[Data for the task Boundary: Start]

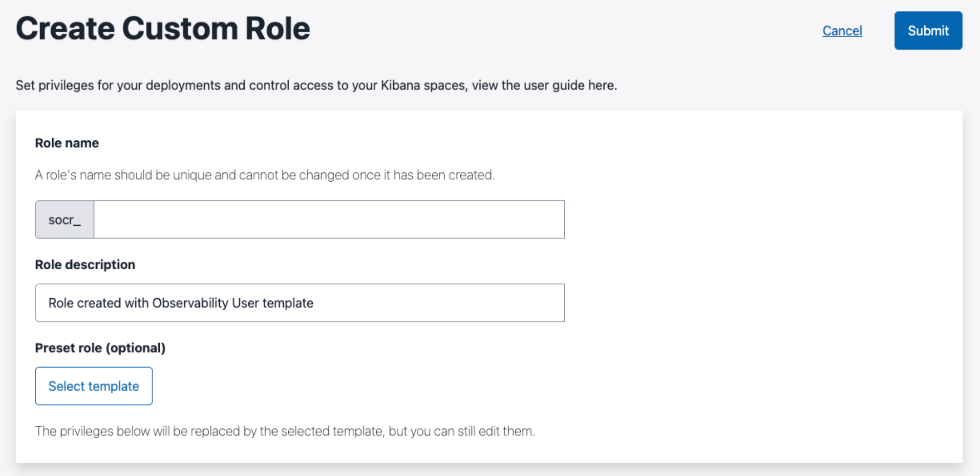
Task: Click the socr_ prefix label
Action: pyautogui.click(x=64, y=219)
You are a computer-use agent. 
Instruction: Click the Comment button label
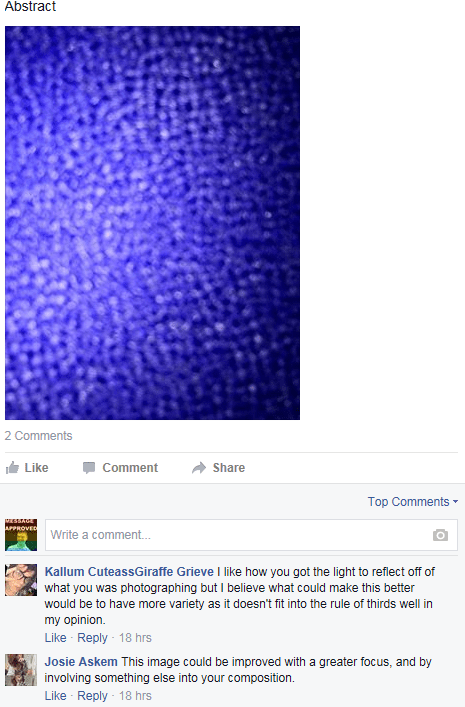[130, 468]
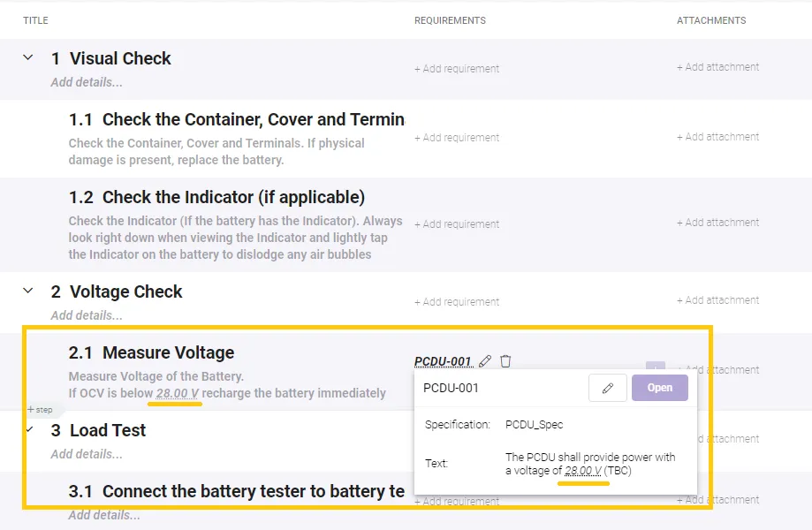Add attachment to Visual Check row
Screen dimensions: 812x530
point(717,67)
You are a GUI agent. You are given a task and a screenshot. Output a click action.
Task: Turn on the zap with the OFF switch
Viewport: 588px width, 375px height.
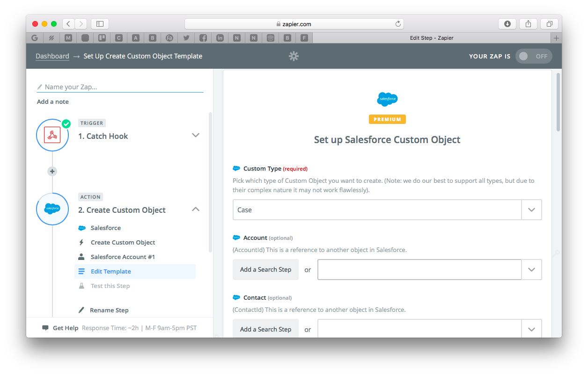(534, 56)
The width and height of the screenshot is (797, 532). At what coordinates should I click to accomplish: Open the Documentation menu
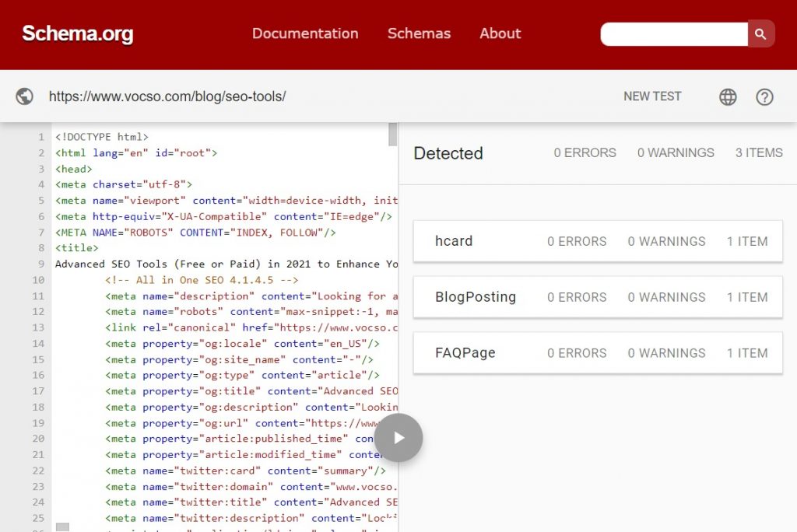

[Data for the task Boundary: End]

• _Work request_:
Lines that hold the word "screenshot" are the ones to copy from the entries above.

• _Response to this task_:
You are a GUI agent. You are given a task and a screenshot. Output a click action.
The width and height of the screenshot is (797, 532). At what coordinates should I click to accomplish: Open the Documentation menu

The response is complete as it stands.